Did Madness Have a Renaissance?

Professor Neely plans to complete research for a and write a book that will examine how theories, therapies, institutions, and representations of madness in Early Modern England (1580-1640) reconceptualized mental disorder. Through this process, the period mapped a newly unified, secular, psychological, and gendered human subject: the self we have inherited. It has long been recognized that England in the period was fascinated with madness, as evidenced in medical treatises like Robert Burton's Anatomy of Melancholy, drama like Shakespeare's Hamlet and King Lear, and the widespread use of Bedlam—short for Bethlehem Hospital—as a code word for madness. But no one has asked why or with what consequences. The only historian who examines the treatment of mental disorder in this period does not discuss literary texts, and the literary critics who do so disregard social history, gender, and the cultural functions of literary representation.

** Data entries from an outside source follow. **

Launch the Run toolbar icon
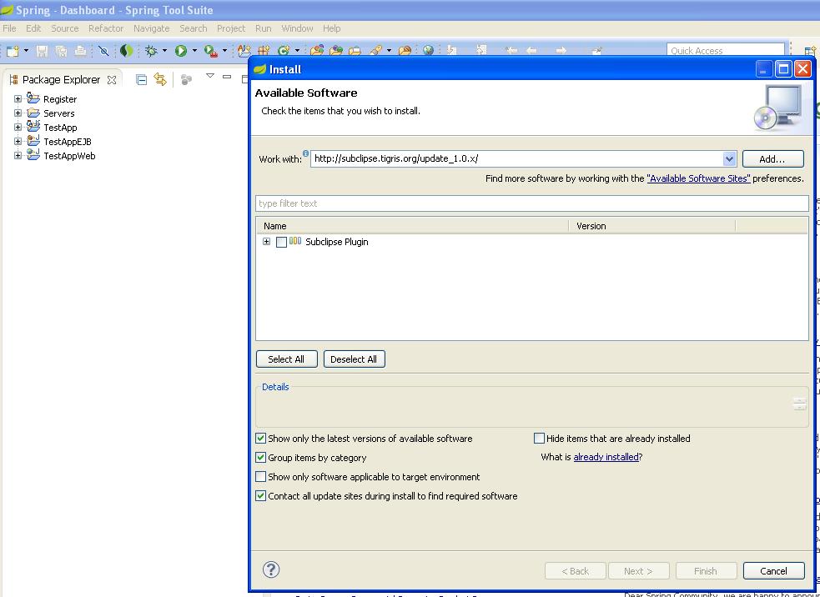This screenshot has height=597, width=820. point(182,50)
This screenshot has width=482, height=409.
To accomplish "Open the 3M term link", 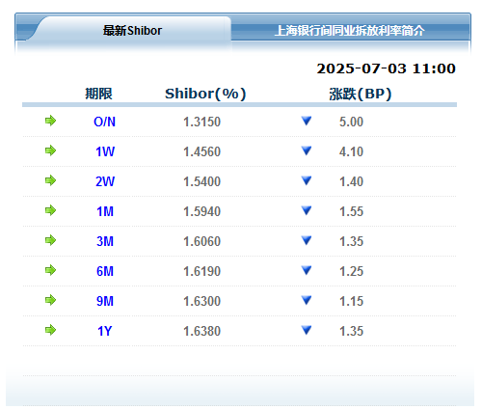I will [x=105, y=241].
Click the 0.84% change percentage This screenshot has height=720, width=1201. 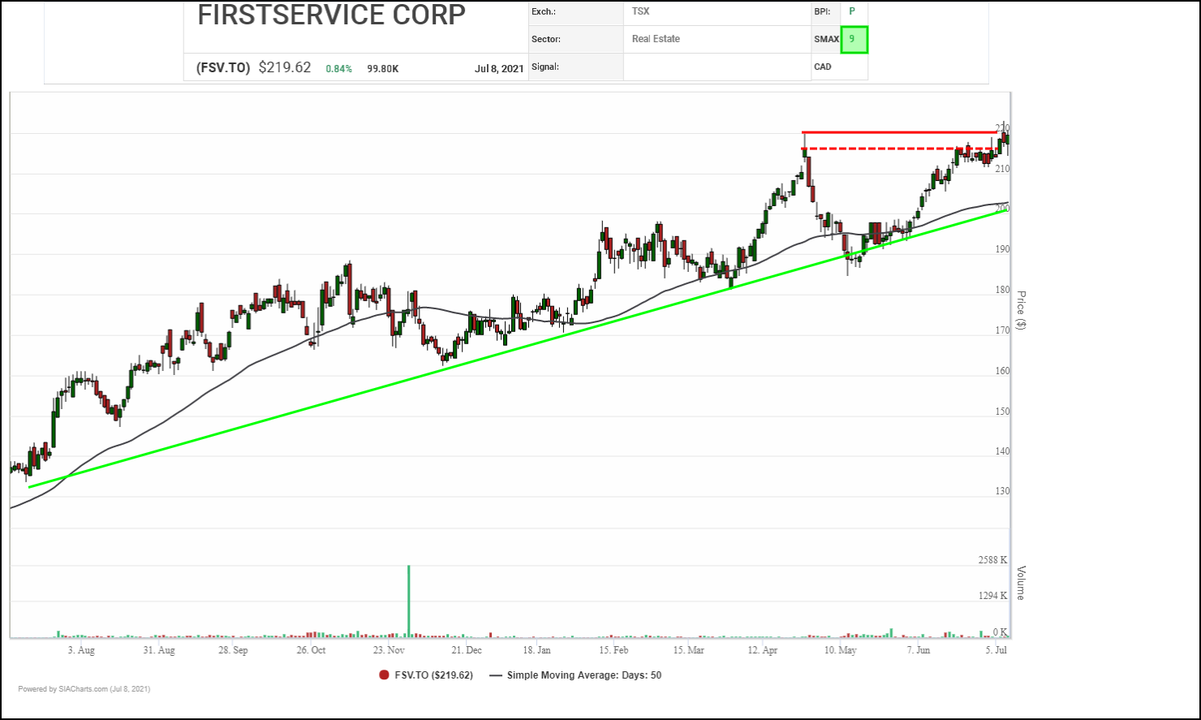(338, 69)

Professor Neely's book brings these strands together. The first three chapters  look at how dramatic representation and medical texts rethink madness. They will delineate emerging contrasts between melancholy, a fashionable, aristocratic, male disease of the head and the suffocation of the mother (a forerunner of hysteria), an unruly, sometimes lower class, female disease of the eroticized body, contrasts apparent in the representations of Hamlet and Ophelia. The last three chapters will focus on institutional practices, analyzing how witchcraft, bewitchment, and exorcism—conditions formerly considered supernatural—begin to be diagnosed as natural madness, and how institutional confinement becomes widespread in the drama before it does so in the culture. The book will fill a gap in the history of medicine, contribute new interpretations of particular plays, and reveal their larger cultural functions.